Ch1 : Introduction

GPU programming

📅 09/12/2025

Modern computer system are build on the CPU which is central to all modern life. It takes in pragram and perform execution sequentially. CPU stopped getting dramatically faster due to power and heat issue. But Moore’s law continues and putting more transistor to the chip i.e. more cores.

Enters parallelism with GPU, these are multiple small compute units. Where each unit is responsible for a single computation.

CPU Memory Layout

Large caches — CPUs have big L1, L2, and L3 caches to hide memory latency
Optimized for low latency — designed to get one piece of data as fast as possible
Cache-friendly access — works well even with somewhat random access patterns because the cache “saves” recently used data

GPU Memory Layout

Small caches per core — each core has much less cache (thousands of cores sharing limited cache)
Optimized for high throughput — designed to deliver lots of data, not necessarily fast for any single request
Global memory is slow — the main GPU memory (VRAM) has high latency (hundreds of cycles)
Coalesced access is critical — when adjacent threads access adjacent memory locations, the GPU can combine these into one efficient transaction. Random access patterns kill performance.
Shared memory — a small, fast, programmer-controlled memory shared within a thread block (like a manual cache)

CPUs hide memory latency with big caches. GPUs tolerate memory latency by having thousands of threads — while some threads wait for data, others execute.

Many problems can benifit from parallelization. But there are many bottleneck one has to be aware of before writing efficient GPU code. 1. Moving data back and forth CPU and GPU is time consuming 1. Amdahl’s Law: not all parts of a program can be parallelized 1. The sequential portion dominates the execution 1. Race conditions : threads accessing same data unpredictably and having invalid data 1. Synchronization overhead : coordinating threads takes time some threads are faster some might be slower 1. Load balancing : all processors should have equal work

Amdahl’s Law

Amdahl’s Law tells us the maximum speedup achievable by parallelizing a program.

Speedup = 1 / ((1 - P) + P / N)

Where: - P = fraction of the program that can be parallelized - N = number of processors

Imagine a program that takes 100 seconds on one processor, and 80% can be parallelized (P = 0.8).
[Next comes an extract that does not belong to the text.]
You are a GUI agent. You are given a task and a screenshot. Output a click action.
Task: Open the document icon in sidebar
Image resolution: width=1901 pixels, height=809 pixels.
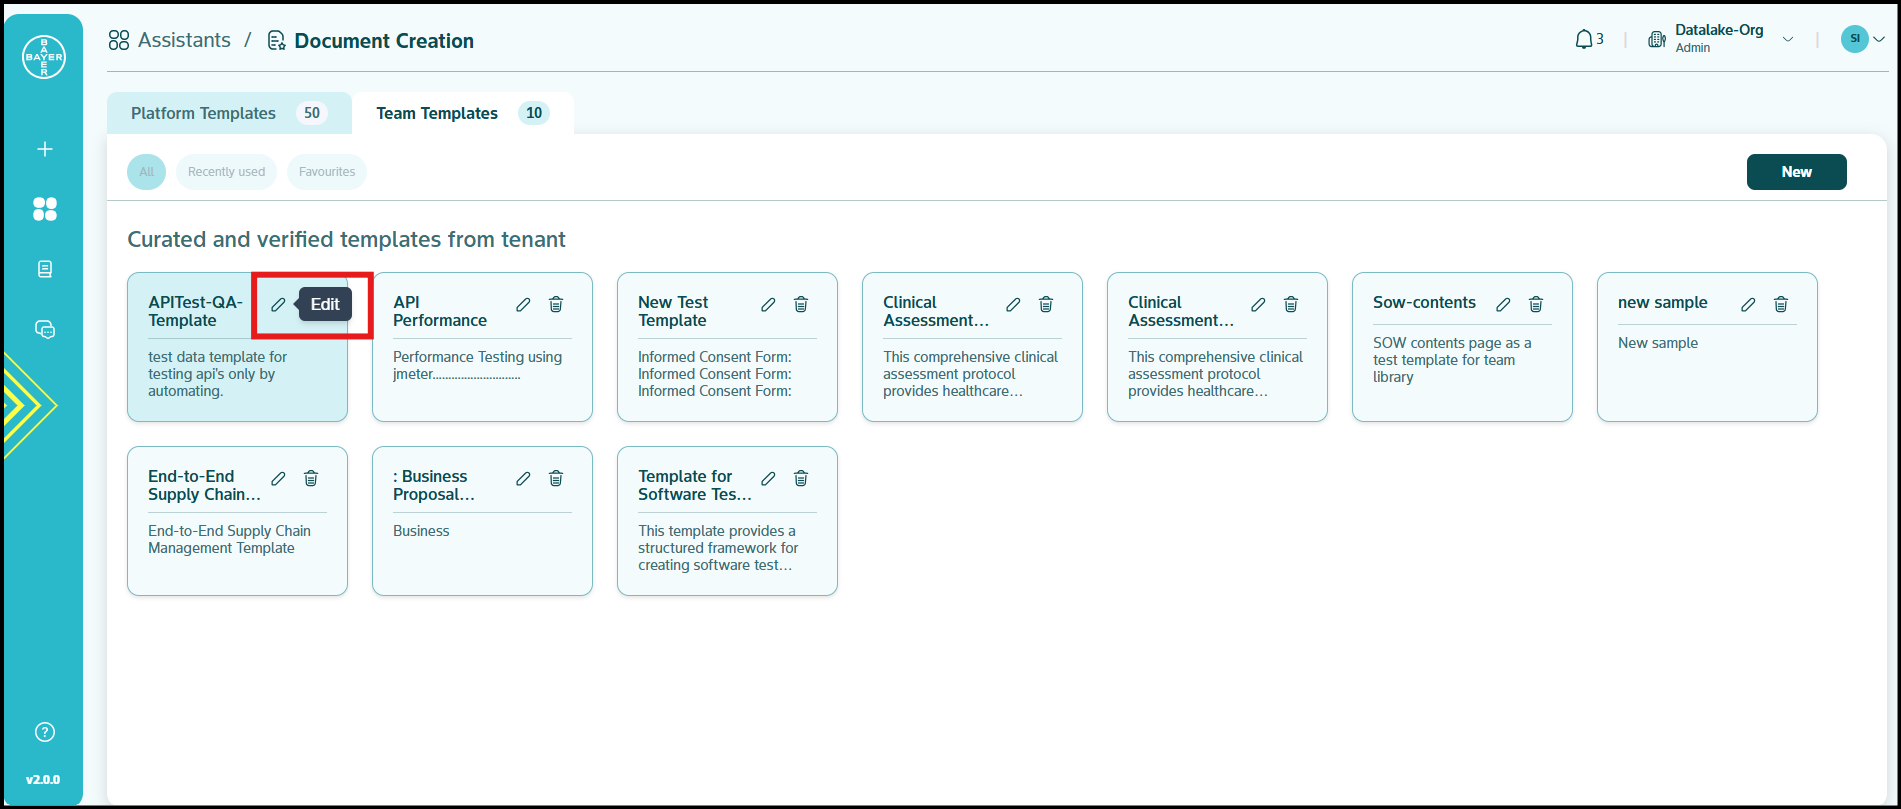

Processors (N)	Calculation	Speedup	New Time
1	1 / (0.2 + 0.8/1)	1×	100s
4	1 / (0.2 + 0.8/4)	2.5×	40s
16	1 / (0.2 + 0.8/16)	4×	25s
100	1 / (0.2 + 0.8/100)	~4.8×	~21s
∞	1 / (0.2 + 0)	5×	20s

Even with infinite processors, the maximum speedup is only 5× because the sequential 20% (20 seconds) can never be parallelized.

This is why minimizing sequential code is critical in GPU programming!